- Reservoir, with the overflow in the foreground
- Location: Yorkshire
- Coordinates: 53°59′10″N 1°43′29″W﻿ / ﻿53.9861°N 1.7246°W
- Type: reservoir
- Primary inflows: Washburn
- Primary outflows: Swinsty Reservoir
- Basin countries: United Kingdom

= Fewston Reservoir =

Reservoir in North Yorkshire, England

Fewston Reservoir is located in the Washburn valley north of Otley and west of Harrogate in Yorkshire, England. It was built in 1879. The capacity is about 3.5 million cubic metres. It can be found from the A59 road. The overflow from the reservoir feeds directly into the adjoining Swinsty Reservoir. Formerly, this overflow was encircled by a metal walkway from which floodboards could be lowered, but this has since been removed. The reservoir is the property of Yorkshire Water, which manages it for the benefit of walkers, anglers and wildlife. Situated in the charming Washburn valley, sharing an embankment with Swinsty Reservoir, Fewston is popular with walkers and runners. Cyclists and horse-riders can also make use of their own permitted tracks in the surrounding woodlands.

== Construction ==
The reservoir was built by Leeds Corporation Waterworks under the management of Robert Brooks. Consultants were Thomas Hawksley of Westminster and Edward Filliter of Leeds. Work began in 1874 and was completed in 1879.

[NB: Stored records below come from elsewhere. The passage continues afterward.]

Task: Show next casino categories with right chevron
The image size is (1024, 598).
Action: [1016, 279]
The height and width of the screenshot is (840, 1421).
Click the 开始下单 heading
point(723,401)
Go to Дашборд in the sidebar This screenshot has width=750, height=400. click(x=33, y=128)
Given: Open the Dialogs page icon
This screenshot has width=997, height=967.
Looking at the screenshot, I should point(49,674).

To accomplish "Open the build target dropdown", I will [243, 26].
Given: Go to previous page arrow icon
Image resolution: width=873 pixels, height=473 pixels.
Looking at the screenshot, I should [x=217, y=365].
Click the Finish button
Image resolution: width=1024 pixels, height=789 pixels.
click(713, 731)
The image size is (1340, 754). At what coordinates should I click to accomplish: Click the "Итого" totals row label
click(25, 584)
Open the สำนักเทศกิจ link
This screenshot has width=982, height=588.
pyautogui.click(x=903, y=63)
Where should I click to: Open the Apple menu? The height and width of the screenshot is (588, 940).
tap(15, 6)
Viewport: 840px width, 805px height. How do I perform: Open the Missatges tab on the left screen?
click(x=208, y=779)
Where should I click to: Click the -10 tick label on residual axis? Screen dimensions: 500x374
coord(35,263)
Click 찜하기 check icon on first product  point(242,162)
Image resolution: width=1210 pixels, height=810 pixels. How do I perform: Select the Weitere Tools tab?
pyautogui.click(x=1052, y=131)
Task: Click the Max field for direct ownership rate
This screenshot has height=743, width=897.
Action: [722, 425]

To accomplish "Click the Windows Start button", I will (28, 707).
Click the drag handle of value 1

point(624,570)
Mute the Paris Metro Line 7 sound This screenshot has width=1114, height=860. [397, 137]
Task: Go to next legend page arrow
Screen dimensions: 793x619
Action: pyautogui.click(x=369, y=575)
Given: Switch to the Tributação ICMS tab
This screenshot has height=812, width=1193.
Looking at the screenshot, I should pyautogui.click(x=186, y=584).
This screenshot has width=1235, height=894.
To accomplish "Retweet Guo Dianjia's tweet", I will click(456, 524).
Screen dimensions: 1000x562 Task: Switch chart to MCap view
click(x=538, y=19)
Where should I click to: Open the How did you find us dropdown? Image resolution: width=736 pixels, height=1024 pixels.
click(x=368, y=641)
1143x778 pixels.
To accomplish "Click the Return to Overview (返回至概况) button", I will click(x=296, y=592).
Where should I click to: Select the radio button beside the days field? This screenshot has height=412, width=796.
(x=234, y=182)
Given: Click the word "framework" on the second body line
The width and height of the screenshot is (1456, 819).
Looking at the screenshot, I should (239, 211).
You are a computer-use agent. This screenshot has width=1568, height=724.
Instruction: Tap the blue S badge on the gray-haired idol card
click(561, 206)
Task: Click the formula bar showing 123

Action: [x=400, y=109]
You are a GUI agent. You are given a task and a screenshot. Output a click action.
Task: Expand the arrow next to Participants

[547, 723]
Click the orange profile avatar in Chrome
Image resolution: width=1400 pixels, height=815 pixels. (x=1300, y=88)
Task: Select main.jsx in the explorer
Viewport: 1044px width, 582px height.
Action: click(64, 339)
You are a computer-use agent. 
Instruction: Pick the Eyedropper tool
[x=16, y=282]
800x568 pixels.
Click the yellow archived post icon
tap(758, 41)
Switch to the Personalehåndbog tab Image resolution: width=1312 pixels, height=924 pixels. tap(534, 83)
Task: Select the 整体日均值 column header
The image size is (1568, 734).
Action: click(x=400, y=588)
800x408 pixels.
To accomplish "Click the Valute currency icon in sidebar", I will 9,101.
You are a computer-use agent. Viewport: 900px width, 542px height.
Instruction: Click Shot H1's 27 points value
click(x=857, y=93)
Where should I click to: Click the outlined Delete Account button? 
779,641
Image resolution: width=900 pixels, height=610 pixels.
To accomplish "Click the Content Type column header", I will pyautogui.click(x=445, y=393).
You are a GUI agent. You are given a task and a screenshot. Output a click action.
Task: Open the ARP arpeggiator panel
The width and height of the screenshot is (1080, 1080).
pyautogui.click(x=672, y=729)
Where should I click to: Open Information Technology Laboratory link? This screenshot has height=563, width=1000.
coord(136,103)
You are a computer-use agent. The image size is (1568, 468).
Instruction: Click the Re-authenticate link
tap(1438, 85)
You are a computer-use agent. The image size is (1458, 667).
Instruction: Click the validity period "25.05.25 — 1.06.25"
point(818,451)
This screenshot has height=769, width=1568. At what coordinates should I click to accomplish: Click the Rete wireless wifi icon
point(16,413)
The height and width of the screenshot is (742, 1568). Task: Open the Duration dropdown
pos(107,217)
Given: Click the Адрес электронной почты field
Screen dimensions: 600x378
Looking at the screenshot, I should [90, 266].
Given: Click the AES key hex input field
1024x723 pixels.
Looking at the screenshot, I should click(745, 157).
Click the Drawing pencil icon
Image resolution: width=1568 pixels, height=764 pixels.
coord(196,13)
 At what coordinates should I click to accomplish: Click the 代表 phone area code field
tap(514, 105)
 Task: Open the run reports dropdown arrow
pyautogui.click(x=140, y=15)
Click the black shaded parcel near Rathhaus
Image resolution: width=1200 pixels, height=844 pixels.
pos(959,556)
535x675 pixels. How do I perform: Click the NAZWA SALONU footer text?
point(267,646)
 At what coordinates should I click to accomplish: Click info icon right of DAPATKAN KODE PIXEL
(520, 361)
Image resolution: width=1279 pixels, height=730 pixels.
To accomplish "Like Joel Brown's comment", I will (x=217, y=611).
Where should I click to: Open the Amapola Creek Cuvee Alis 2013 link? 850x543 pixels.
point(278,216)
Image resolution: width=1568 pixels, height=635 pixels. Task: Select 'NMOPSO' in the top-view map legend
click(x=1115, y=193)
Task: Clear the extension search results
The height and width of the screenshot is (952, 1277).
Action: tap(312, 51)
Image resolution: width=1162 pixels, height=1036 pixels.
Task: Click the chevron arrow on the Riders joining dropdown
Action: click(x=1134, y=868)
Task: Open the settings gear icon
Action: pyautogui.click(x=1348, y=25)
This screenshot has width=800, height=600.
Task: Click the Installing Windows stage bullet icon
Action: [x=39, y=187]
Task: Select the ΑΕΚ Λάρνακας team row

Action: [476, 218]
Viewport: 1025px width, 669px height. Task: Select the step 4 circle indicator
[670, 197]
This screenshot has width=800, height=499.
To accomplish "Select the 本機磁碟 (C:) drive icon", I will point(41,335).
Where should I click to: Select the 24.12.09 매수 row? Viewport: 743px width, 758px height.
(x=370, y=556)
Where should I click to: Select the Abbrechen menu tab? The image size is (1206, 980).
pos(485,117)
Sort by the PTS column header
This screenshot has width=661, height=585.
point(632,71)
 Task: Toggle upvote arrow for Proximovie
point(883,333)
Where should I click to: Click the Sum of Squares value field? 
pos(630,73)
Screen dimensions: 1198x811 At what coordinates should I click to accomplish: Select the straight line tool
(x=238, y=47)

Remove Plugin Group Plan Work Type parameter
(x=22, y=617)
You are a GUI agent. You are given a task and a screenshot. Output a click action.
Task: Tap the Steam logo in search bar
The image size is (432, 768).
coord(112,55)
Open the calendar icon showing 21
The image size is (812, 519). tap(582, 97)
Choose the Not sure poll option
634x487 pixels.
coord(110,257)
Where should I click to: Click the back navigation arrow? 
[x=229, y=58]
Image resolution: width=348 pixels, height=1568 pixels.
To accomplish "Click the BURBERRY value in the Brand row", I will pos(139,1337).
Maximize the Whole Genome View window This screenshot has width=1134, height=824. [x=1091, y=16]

Early in the work, Fewston Mill was demolished, as was West House Mill at Blubberhouses, with the stone going to build a wall around the reservoir. Much of the machinery, including the locomotives for the narrow gauge railway, came from the construction of neighbouring Swinsty Reservoir.

==Accessibility==
There are accessible toilets at Swinsty Moor car park with accessible parking there and at Blubberhouses car park. There are no steps, stiles or gates and the reservoir features wide, well surfaced paths with only a few moderate inclines.